Ehrlich gesagt: So richtig schlau werde ich aus Akademikern nicht. Erst vor kurzem hat sich einer von ihnen in einer Rezension meines Crossmedia-Buchs ziemlich darüber echauffiert, dass das Buch so praxisbezogen und wenig theorielastig sei. Sein Fazit: „Für den Einsatz in der Lehre nicht empfehlenswert.“ Ein Ausrutscher, dachte ich damals. Nun aber kommt Prof. Lars Rinsdorf von der Hochschule der Medien in Stuttgart und bemängelt, das Buch biete zwar reichlich praktische Anleitung, aber so gut wie keine Theorie. Erstaunliche Feststellung, das: Das Buch erschien in einer Reihe, die mit „Praktischer Journalismus“ betitelt ist. Und nachdem man in vielen Veranstaltungen und Seminaren auf Journalisten stößt, die sich beklagen, dass es zum Thema crossmediales Arbeiten zwar sehr viele Theorien, aber wenige praktische Handreichungen gibt, dachte ich mir, es wäre vielleicht eine Idee, ein paar praktische Handreichungen zu geben. Medienwissenschaft sollen andere machen.
Das wäre vielleicht noch gar nicht so dramatisch, wenn es nicht schon das zweite Mal wäre, dass sich Akademiker beschweren, dass a. das Buch zu wenig theoretische Ansätze biete und b. die Rolle der hochschulgebundenen Ausbildung auf ungefähr null reduziert würde (übrigens, absichtlich – keineswegs irgendwie vergessen). Die Gründe dafür sind einfach. Lehren im akademischen Sinne kann man das, was momentan passiert, so gut wie überhaupt nicht. Was man hingegen machen kann (und sollte): Sich das hier zu Herzen nehmen, ein paar Software-Downloads anwerfen und dann Dinge ausprobieren, auch auf die Gefahr hin, dass die trials mit einigen errors versehen sein werden.

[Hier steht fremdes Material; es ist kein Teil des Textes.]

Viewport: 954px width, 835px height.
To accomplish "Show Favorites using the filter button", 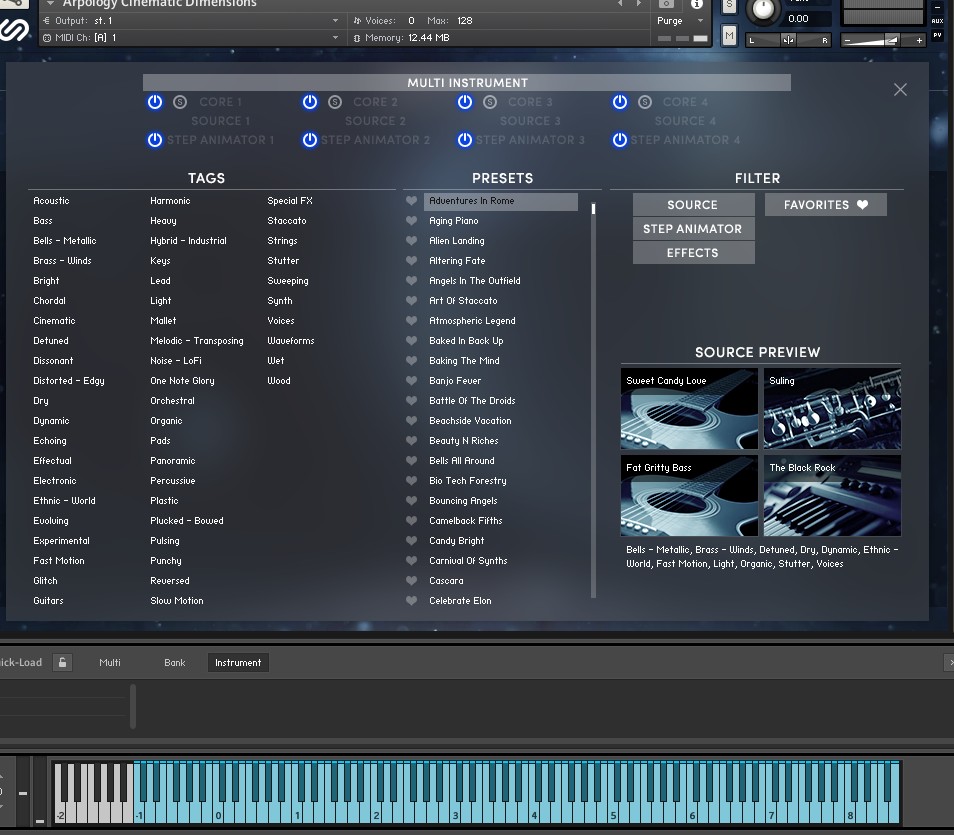I will 825,205.
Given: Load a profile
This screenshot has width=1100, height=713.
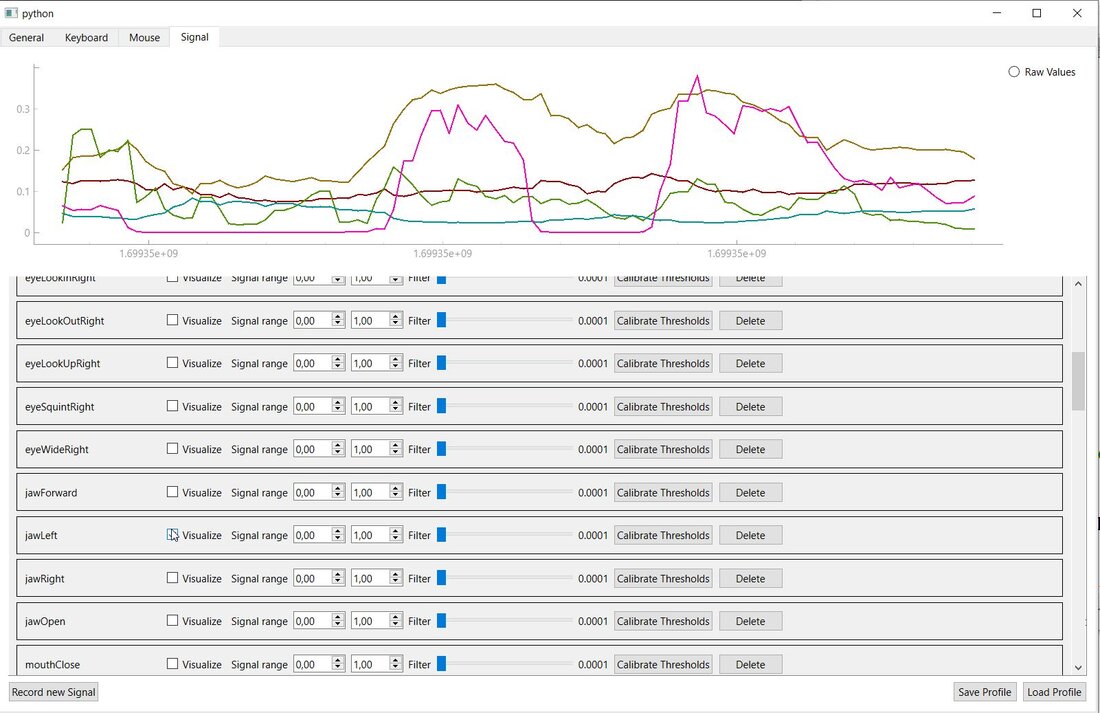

So etwas ist verbindlich kein Stoff für akademische Lehre; ich glaube auch beim besten Willen nicht, dass jemand, der ernsthaft Kreatives für die Entwicklung dieser tatsächlich sehr neuen Medien beitragen will, an einem Ort wie einer Hochschule sehr gut aufgehoben sind. Ein Labor ist eben kein Hörsaal. Das Genöle wegen fehlender Literaturverzeichnissebestätigt mich eher in der Auffassung, dass die akademische Debatte und die tatsächlichen praktischen Entwicklungen im digitalen Journalismus zwei Welten sind – die nicht wirklich viel miteinander zu tun haben.
Und deswegen bleibe ich dabei: Wer digitalen Journalismus lernen will, muss es in der Praxis tun, ein wenig autodidaktische Neigungen haben und sich vor allem darüber im Klaren sein, dass es relevante Lehrsätze dazu weitgehend noch gar nicht gibt und er deswegen bestenfalls gerade dabei ist, selber einen solchen Lehrsatz mitzugestalten.
Meine Güte, eine gut begründete Meinung als „Ausrutscher“ abzutun – dazu bedarf es schon einer gehörigen Portion Arroganz.
Kann sein, das mit der Arroganz. Seine Identität nicht preiszugeben, ist jetzt aber auch nicht so wirklich prickelnd.